I've always liked to think of myself as an intelligent and sophisticated viewer of both movies and television. I've always prided myself on appreciating films with strong, uncompromising stories. I know what David Lynch is going on about, okay?
The only trouble is that, for some bizarre reason, the sight of Rik Mayall pretending to kick Adrian Edmondson in the groin (accompanied by an over the top crunching sound effect) never, ever fails to make me laugh like an idiot who's just seen an ex-Doctor Who slip over on a banana skin.
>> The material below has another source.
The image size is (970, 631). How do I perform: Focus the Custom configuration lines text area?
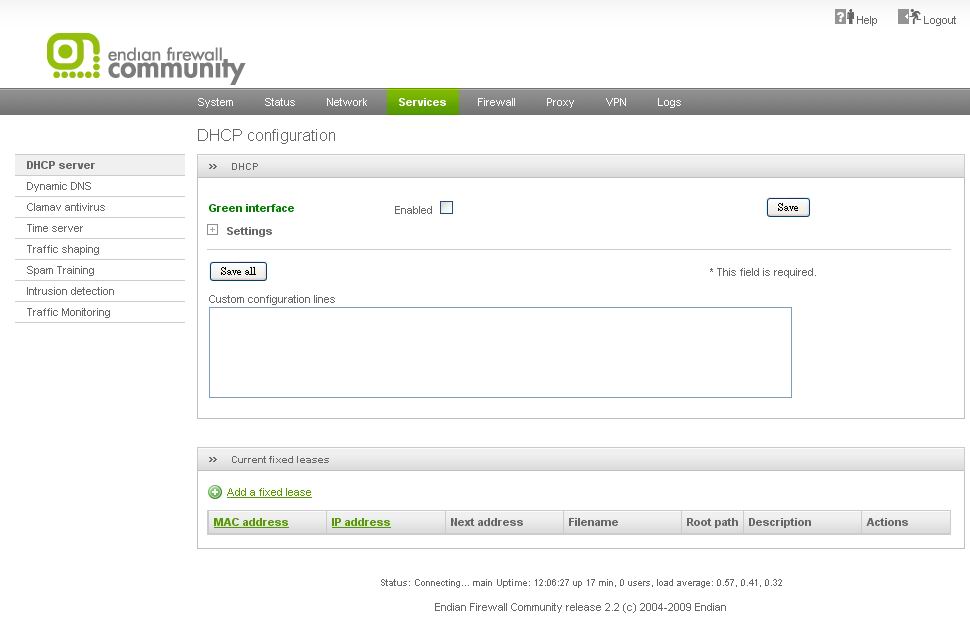pyautogui.click(x=500, y=353)
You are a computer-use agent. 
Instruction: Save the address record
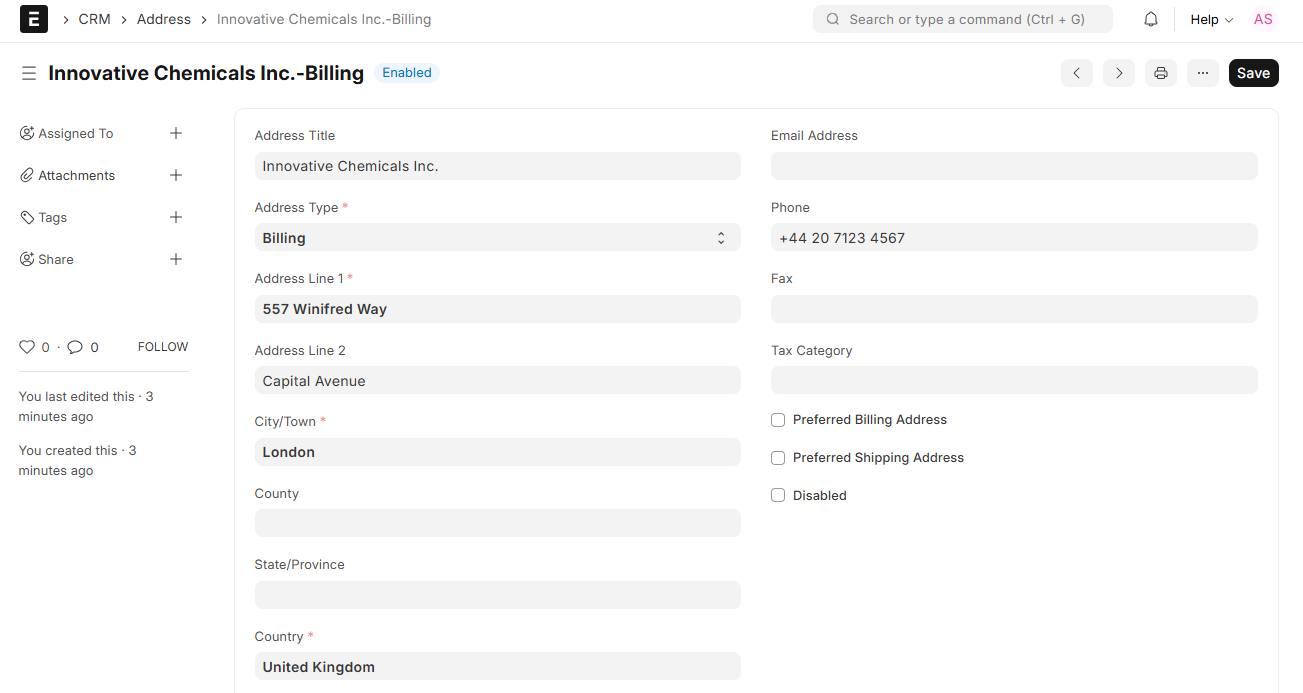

So excited was I at Richie and Eddie's leap to the celluloid fantasy of the big screen ('ere, 'ark at 'im) that I arrived an hour and five minutes early. I'd been waiting for the film ever since the first rumours about a year and a half before hand.
With such a build up, how could it leave up to my expectations? Well, I don't know, but it did.
Hysterical laughter ensued right from the off (that's right, I even laughed at the close up of Richie sleeping that starts the film) and didn't stop for, ooh, some time (half way through the ending titles, I think).
As movie sandwiches go, this one had a good spread, but had some very good chunks added to the mixture. Amongst the best were Richie's hysterical laughter/wince inducing 'Candle in the eye' and the scene with Simon Pegg's nipple ring that got a truly amazing reaction from a woman sat near me.
So, I loved it. True, not everybody finds somebody getting a fire extinguisher in the face, or getting trapped in an oven, or all of the other really painful goings on funny, but we don't talk about them.
Any problems? Well...it ended a bit suddenly. It took me a couple of seconds to realize the film was actually over. It did lack Rik and Ade's usual bitter nastiness - just look how many Bottom escapades ended with Richie and Eddie's untimely deaths.
Still, a good note to end on: It's bloody funny. No, bloody bloody funny.